Все три ленты имеют единую повествовательную структуру. Перед нами день из жизни вождя: обыденные занятия, физиологические и бытовые подробности, завтраки, обеды, прогулки, беседы с соратниками, обслугой и домочадцами… Замкнутое пространство: альпийское шале Гитлера; усадьба в Горках, где томится в изоляции разбитый ударом Ленин, подземный бункер Хирохито и резиденция американского генерала Макартура в последней картине. Глобальные исторические катаклизмы, вызванные деяниями героев, — за кадром. Лишь в “Солнце” нам дано созерцать их последствия во время немногочисленных проездов императора по разрушенному бомбардировками Токио. Сокуров сам признает, что его не слишком интересует политическая история как таковая. Не занимается он и скрупулезной реконструкцией биографических фактов (все, что показано в его фильмах, если и происходило, то явно не в один день). Режиссера волнует самая Власть, ее сакральная аура, окружающая слабое, уязвимое тело боготворимого лидера; природа ее гипнотического воздействия; ее истоки, повседневные проявления, а также последствия, как для мира, так и для самого носителя власти. На эту тему Сокуров не устает медитировать вот уже шестой год, но если поставить рядом “Молох”, “Телец” и “Солнце”, делается очевидным, что перед нами не просто набор частных случаев. С временной точки зрения фильмы трилогии располагаются неприхотливой кривой: 1943, 1922, 1945; но с точки зрения географической — Германия, Россия, Япония — движение отчетливо и прямолинейно: все дальше на восток.

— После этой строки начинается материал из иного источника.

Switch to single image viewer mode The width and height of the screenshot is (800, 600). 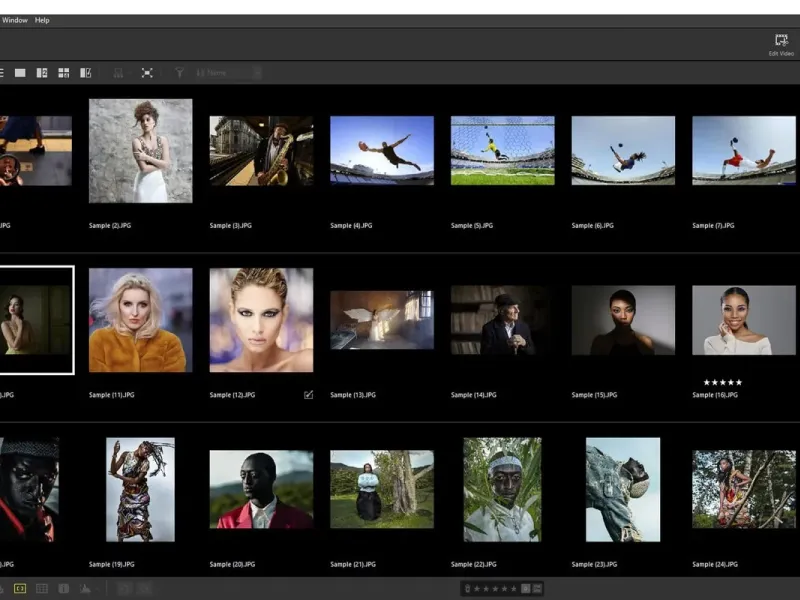tap(20, 73)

“Молох” — фильм о “божественном” властителе, вскочившем, как прыщ, в центре Европы. Немецкая эстетика и немецкая мифология напоминают о себе в каждом кадре. Мы видим окутанный туманом неприступный замок на вершине горы, где томится Вечная женственность — Ева Браун (Е. Руфанова). Сюда прибывает великий фюрер (Л. Мозговой) в сопровождении группы приспешников, сильно смахивающих на компанию цирковых уродцев: хромая, грудастая утка — Магда Геббельс, лилипут Геббельс, толстозадый Борман, то и дело падающий от хохота вместе с креслом. Все они как привязанные ходят за Гитлером, боясь сказать лишнее слово и демонстрируя почтительный идиотизм. Он же, наслаждаясь своей властью над послушной труппой “марионеток”, с пафосом несет всякую чушь об использовании горных козлов на территории противника, о стратегическом значении крапивы, о неминуемой войне с союзной Италией, которая насаждением лесов на своей территории портит климат в Европе…
Единственный живой персонаж, который выламывается из этого спектакля, —Ева. Она пытается всеми способами соблазнить своего повелителя, невольно разоблачая его человеческую и мужскую несостоятельность. Однако Ева в фильме — женщина вообще: простодушная мещаночка, которая целует по утрам образок Мадонны, спрятанный в футляре со свастикой, и гордая красавица в черных шелках; безмозглая блондинка, которая даже не знает, “кто с кем воюет”, и умная злючка — единственная, кто осмеливается произнести в этой компании слово “Освенцим”; смиренная “прислуга, ошибшаяся дверью”, и Госпожа в садомазохистских играх, которые единственно и “заводят” Гитлера; шлюха из дешевого борделя и верная подруга, страстно любящая своего Ади несмотря на его ничтожество… Из-за такого обилия предъявленных нам ипостасей женственности история отношений Евы и Гитлера лишается в картине какой бы то ни было житейской конкретности. Ева здесь — вообще Жизнь, отвергнутая фюрером ради Власти, а стало быть — Смерти, ибо власть для него — ненавидящего естественный порядок вещей, — в том, чтобы снова и снова заставлять людей убивать.